Auch in diesem Sommer gibt es in der unterfränkischen Kulturlandschaft wieder einen erfrischenden Perspektivwechsel: Zum achten Mal tauschen vierzehn Museen ihre Kunst: Vom 24. Juli bis 4. November gehen jeweils ausgewählte Kusntwerke in ein anderes Haus und begeben sich so in einen neuen Kontext. Die Objekte präsentieren sich in fremdem und regionalem Umfeld, sie fügen sich in eine andere Ausstellungskomposition mit ein - oder irritieren dort ganz bewusst.

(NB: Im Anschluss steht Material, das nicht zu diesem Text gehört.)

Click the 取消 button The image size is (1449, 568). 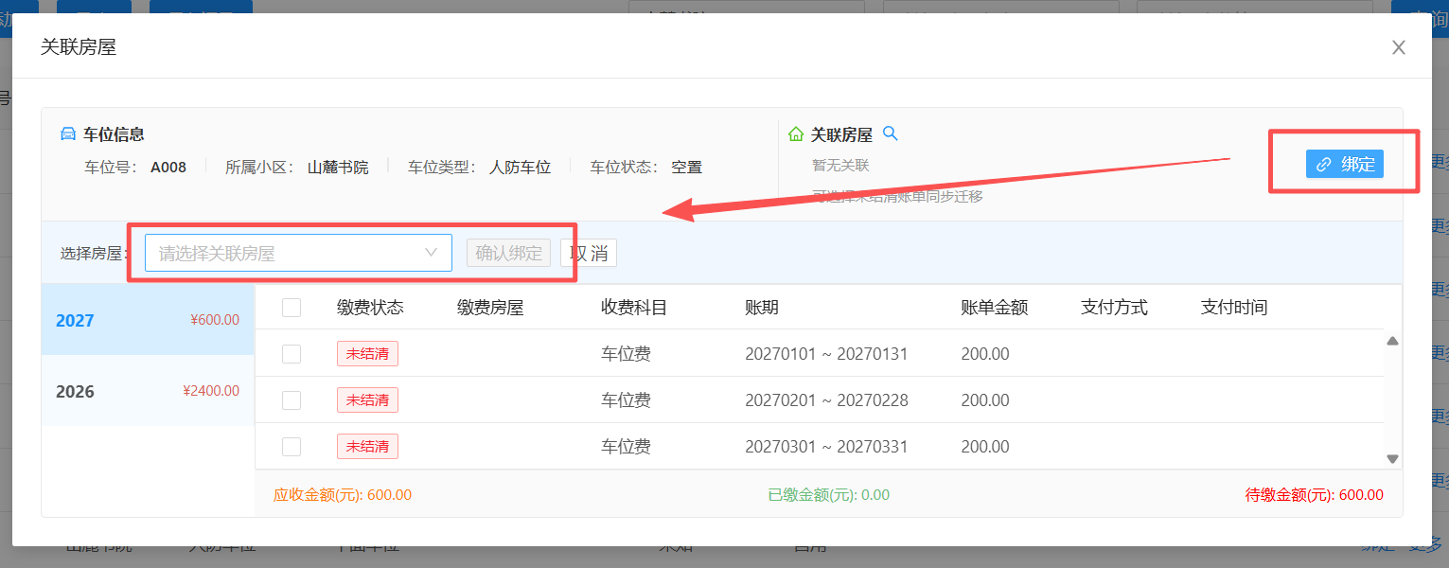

Der Tausch verläuft dabei nicht starr bilateral, sondern er spinnt seine musischen Fäden quer durch den Bezirk Unterfranken. Das gewährt nicht nur einen ganz neuen Blick auf Ausstellung und Kunst, sondern kreiert auch ein heterogenes, lebendiges Netzwerk, von dem Besucher und Kulturschaffende vor Ort profitieren.

... und sieht rot!

In der diesjährigen Aktion "Kunst geht fremd" sehen die Museen rot. Aber haben Sie keine Angst: Niemand verliert vor Wut die Beherrschung. Es geschieht im besten Sinne. Die "Fremdgänger" sind ein Sinnbild dieser Farbe, die häufig für Agression und Zorn, aber eben auch für das Leben, die Leidenschaft und die Liebe steht.